The first, the online banking arm of HSBC, based in Leeds, has what its relationship manager Amanda Scott terms an ‘adult-to-adult’ approach with its IT staff. “There are core hours of Monday to Friday 10am to 3pm that must be worked but, beyond that, it depends on workload and project commitments,” she says.

“We are less interested in presence at the workplace than effectiveness. A lot depends on culture and trust but it works for us.”

Paul Briddock is head of information systems at RBT, the joint IT venture between BT and Rotherham, which encourages flexible working by its staff. “We’ve seen productivity rise and sick leave decline, true savings for us and gains by staff,” he says. “To be successful this has to be driven from the top of the organisation or it won’t work but it has given us measurable benefits.”

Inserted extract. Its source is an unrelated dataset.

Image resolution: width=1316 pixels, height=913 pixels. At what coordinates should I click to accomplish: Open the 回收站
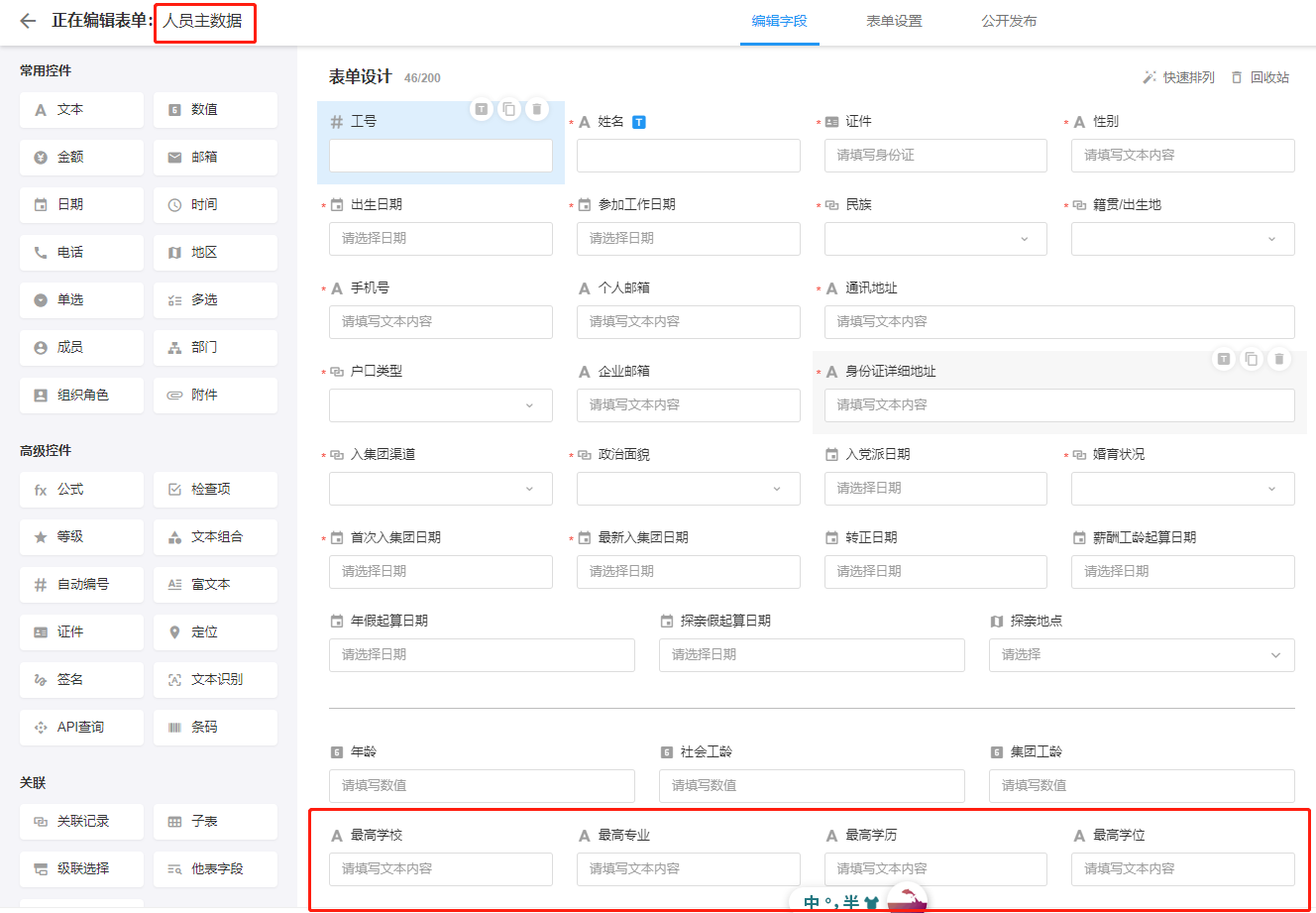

And for Unison, which has 1.5m members in the public services: “All our 1,400 HQ staff are offered this, which they find very useful as they are seldom in the office five days a week but are out in the field,” says Laurence Arterton its infrastructure and telecomms manager. “Good project management is key, though, as sometimes you need to get eight people to make sure they’ve all talked to each other,” he says.

What these and other organisations supportive of flexible working seem to be saying is that it is a great approach but needs measuring and close support. So by all means investigate it – indeed it may not be your choice to say no – but be careful about what exactly you are signing up to. Work wise, yes. Work casually, no.